If you’re looking for a good read, full of scenery, simple life, gardens, countryside, this is the book for you.
From the author of Under The Tuscan Sun and Bella Tuscany, Mayes picks up the story twenty years later.
I’m really enjoying it, thought some of you might enjoy it also. No, I didn’t buy it, I downloaded the ebook from the library. If you’re a reader and not accessing ebooks, you’re missing out. They’re wonderful, and free if you can access them online from your local library. And what else is in my Adobe Digital Reader? Raquel, Jenny Sanford’s Staying True, and Carol Burnett’s autobiography – just released books, all free, works for me
~ jan
Here’s the excerpt from Amazon -
"The Bard of Tuscany" (New York Times) is back and better than ever. Two decades have passed since the purchase of Bramasole, Frances Mayes’s first Italian adventure into the meaning of home, made famous in Under the Tuscan Sun and Bella Tuscany. In Every Day in Tuscany, her third beautifully rendered memoir, Mayes generously serves up another delicious helping. She continues to contemplate the satisfaction of a life created by one’s own hard work, but also celebrates the joys of the piazza, reminisces on her South Georgia roots, reveals her love of architecture and painting, and is especially hungry to follow the trail (which she has generously mapped out for us) of Renaissance painter Luca Signorelli.

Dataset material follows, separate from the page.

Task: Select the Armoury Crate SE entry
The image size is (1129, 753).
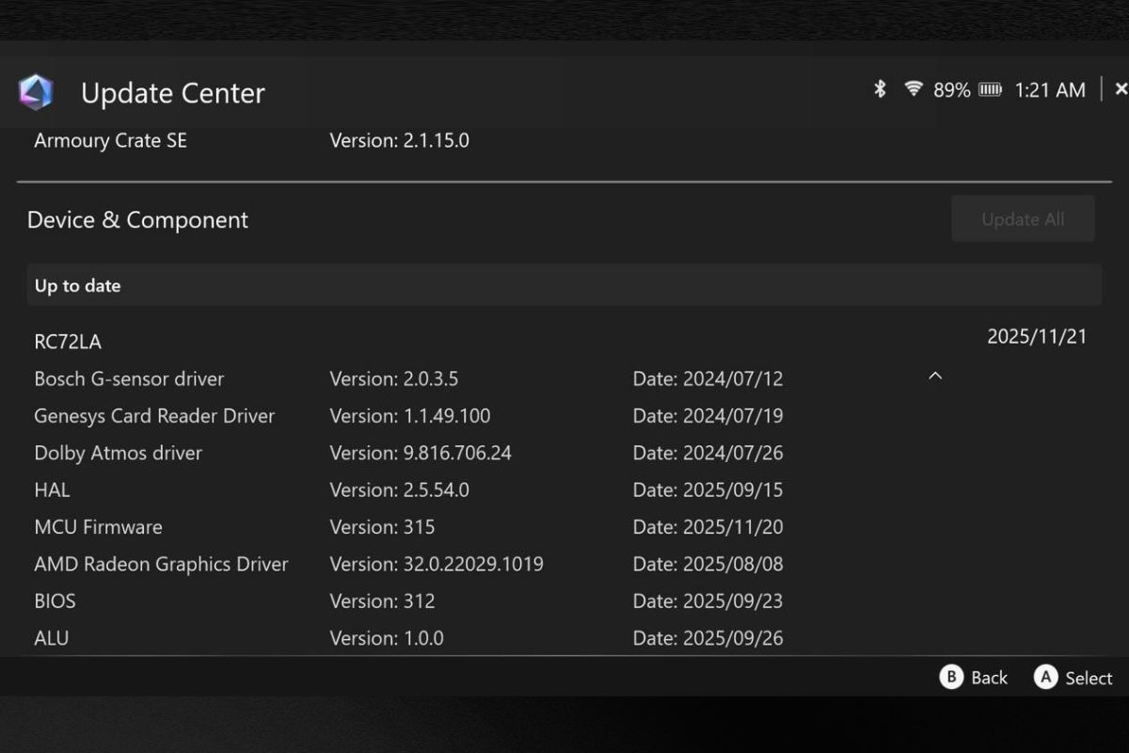Action: [110, 141]
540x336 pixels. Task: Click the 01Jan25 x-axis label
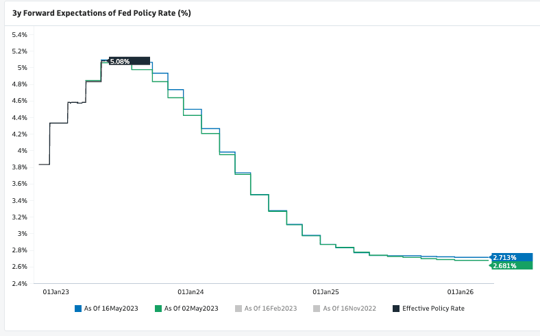click(326, 291)
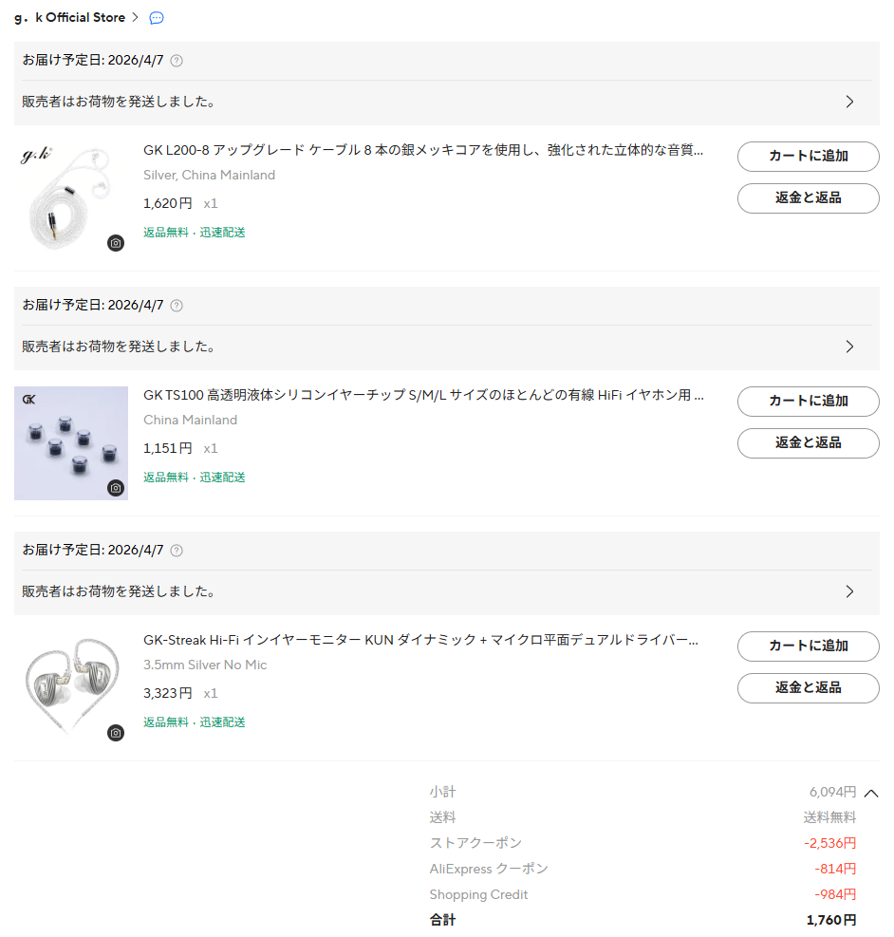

After transforming Bramasole, you’d think that Mayes would have had enough of repairs and renovations, but she expands the idea of belonging with the purchase of a mountainside cottage. One day, as she and husband, Ed, are picking blackberries on a rugged slope above Cortona, Mayes writes of being "fatally attracted" to a "lonesome beauty," a partially collapsed stone-roof cottage. This new home becomes a place of comfort, especially when something shifts, when "one glorious summer evening at Bramasole," Mayes writes, "something unexpected intruded on this paradise."
Enchanted by the simple life, a life lived in accordance with the cycles of the sun and moon, Mayes tells her story through the seasons of a country and those of the heart. Winter is about restoring privacy, summer for reading, moonlight swims, watermelon and plum crostata. Mostly, though, the seasons are made up of days meant for being. She admires the Italians for their ease and grace of pure existence. "How do Italian friends naturally keep the jouissance they were born with?" she wonders.
Since Mayes is a poet first, her prose is infused with startling and indelible moments, and she will always inspire you to cook something. Luckily, there are recipes for everything from Melva’s Peach Pie to Risotto with White Truffles, as well as mouthwatering menus, including Roasted Garlic with Walnuts and Guinea Hen with Pancetta. Of the choreography of the kitchen, she writes, "meat glistens, lettuces float, you sneeze, I sing oh, my love, my darling, and dough rises in soft moons the size of my cupped hand as planet earth tilts us toward dinner."
People are always eating in Mayes’s world, and eating well. But good food is essential for a good life, which includes travel and the private discovery of something no less significant than a new star. On watching a couple from Milan eat a midday meal consisting of a full antipasto platter, risotto, then steaks, she writes, "Those are delicious moments for the traveler--a fine lunch with someone you love, poring over the The Blue Guide and Gambero Rosso, a weekend to explore a new place and each other."
More than anything, Every Day in Tuscany is a book for all travelers, those hungry hearts craving a lesson in living life to the fullest, whether at home or on the road. "It is paradoxical but true," she tells us, "that something that takes you out of yourself also restores you to yourself with a greater freedom.... The excitement of exploration sprang me from a life I knew how to live into a challenging space where I was forced--and overjoyed--to invent each new day."
With Mayes as our luminous North Star, we can navigate our way to a place where--if we are lucky--we will choose the road less-traveled, find our own rugged mountainside, and become part of the landscape, perhaps even find a sense of self, if not a place to call home.